**What the task requires:**
A single figure is the whole answer: the number of lines in the records that contain "each".

**Source information:**

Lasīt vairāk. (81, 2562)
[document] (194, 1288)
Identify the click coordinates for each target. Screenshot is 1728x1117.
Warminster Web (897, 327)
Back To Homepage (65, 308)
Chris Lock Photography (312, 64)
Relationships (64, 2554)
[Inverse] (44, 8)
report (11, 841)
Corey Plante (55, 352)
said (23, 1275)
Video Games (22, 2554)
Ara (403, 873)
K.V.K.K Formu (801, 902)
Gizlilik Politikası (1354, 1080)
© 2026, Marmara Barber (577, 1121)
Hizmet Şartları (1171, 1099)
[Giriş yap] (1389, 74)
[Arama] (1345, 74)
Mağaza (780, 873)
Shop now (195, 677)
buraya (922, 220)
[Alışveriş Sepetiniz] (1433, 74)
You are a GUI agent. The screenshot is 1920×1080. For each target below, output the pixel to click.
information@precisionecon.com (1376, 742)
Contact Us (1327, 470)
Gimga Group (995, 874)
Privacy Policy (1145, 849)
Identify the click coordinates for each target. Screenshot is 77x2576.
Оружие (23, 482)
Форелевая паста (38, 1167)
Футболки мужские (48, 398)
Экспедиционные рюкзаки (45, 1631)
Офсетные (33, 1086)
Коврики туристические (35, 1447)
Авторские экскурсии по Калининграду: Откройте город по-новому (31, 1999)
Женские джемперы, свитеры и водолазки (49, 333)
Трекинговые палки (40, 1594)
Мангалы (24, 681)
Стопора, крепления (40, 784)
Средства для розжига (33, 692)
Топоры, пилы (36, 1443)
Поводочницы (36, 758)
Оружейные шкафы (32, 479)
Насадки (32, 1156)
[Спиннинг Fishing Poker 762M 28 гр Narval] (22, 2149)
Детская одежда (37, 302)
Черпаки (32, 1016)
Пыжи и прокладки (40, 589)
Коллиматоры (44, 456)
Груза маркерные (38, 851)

**Task solution:**
3